=== EXERCISE DETAILS ===
Reproduce the neuropharmacology passage below from "Neuropharmacology, Drugs of" down to "of the brain.", without changing a word.

=== SOURCE DOCUMENT ===
++++++

Neuropharmacology, Drugs of Abuse, and Addiction

  • Neuropharmacology is the study of the actions of exogenous agents that act through the endogenous receptors. In many cases, understanding the mechanisms of action of a natural transmitter, and then identifying its receptors, and working out their genetic control, has opened up new realms for targeted therapies to alleviate diseases of the nervous system. Drugs used for treating psychiatric disorders, insomnia, memory loss, depression, or to reduce the damage due to stroke are all based on an understanding of the physiology of transmitter systems of the brain.
  • As a consequence of mapping out the locations of transmitters, and understanding their physiological roles, it has become possible to understand phenomena that could only be understood previously at the level of the whole organism, such as motivated states or drives. Thus, for example, studies have shown that the brain contains elaborate systems that allow organisms to both recognize painful or pleasurable sensations, and to form associations between them and objects, events or actions.
  • In particular, the dopaminergic system located in the ventral tegmental area (VTA) plays an important role in anticipating potential rewards, and directly acts to enhance behavior that allows an animal to gain rewards.
  • Drugs of abuse hijack these systems, with the collusion of the brain's owner.
  • A current hypothesis is that addiction is a disease of goal-directed learning processes. Drugs of abuse activate plasticity, and associate specific behaviors with the intense pleasure that the drugs can induce as they directly activate endogenous receptors. The behaviors are so strongly reinforced that they become compulsive. Furthermore, the context in which they occur creates powerful associations, so that being placed in the same context in which the person previously administered the drug to himself or herself induces powerful cravings that increase the probability of relapse.

++++++

=== RECORDED INFORMATION ===
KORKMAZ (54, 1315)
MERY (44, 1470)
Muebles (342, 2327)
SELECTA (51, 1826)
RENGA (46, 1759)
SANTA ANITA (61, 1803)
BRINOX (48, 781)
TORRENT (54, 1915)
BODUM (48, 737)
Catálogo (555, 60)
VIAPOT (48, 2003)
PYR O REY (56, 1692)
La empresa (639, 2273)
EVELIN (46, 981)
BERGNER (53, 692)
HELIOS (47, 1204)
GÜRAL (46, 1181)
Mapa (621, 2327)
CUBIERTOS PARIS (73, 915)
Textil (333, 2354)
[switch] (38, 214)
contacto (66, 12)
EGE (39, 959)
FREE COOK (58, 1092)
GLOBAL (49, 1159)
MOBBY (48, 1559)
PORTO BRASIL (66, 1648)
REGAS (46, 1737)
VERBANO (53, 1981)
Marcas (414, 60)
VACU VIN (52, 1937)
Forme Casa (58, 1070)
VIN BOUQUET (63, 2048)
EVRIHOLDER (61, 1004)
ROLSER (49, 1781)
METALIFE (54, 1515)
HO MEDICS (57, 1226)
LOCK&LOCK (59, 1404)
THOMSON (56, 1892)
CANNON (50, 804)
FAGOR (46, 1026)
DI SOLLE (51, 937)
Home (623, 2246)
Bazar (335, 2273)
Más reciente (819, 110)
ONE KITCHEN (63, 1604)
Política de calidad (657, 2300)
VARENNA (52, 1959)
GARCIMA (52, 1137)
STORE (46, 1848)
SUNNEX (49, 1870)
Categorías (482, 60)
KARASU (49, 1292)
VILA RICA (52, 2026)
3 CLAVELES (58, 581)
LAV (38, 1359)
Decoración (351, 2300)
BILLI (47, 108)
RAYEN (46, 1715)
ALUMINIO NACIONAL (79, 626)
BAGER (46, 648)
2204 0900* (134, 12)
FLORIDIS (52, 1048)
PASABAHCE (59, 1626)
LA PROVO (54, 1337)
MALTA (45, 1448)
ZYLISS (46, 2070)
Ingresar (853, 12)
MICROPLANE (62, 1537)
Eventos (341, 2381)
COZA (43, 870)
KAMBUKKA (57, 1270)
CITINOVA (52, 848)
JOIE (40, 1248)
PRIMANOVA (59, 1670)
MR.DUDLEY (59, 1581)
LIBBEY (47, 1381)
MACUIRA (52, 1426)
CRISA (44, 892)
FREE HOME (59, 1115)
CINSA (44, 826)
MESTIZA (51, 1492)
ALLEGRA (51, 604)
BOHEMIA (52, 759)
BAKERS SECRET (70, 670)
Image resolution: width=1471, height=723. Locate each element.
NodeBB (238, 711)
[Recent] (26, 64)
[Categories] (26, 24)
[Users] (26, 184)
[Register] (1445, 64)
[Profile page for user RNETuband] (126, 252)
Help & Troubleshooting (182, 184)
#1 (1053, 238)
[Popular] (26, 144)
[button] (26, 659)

++++++

=== PROBLEM SOLUTION ===
Neuropharmacology, Drugs of Abuse, and Addiction

  • Neuropharmacology is the study of the actions of exogenous agents that act through the endogenous receptors. In many cases, understanding the mechanisms of action of a natural transmitter, and then identifying its receptors, and working out their genetic control, has opened up new realms for targeted therapies to alleviate diseases of the nervous system. Drugs used for treating psychiatric disorders, insomnia, memory loss, depression, or to reduce the damage due to stroke are all based on an understanding of the physiology of transmitter systems of the brain.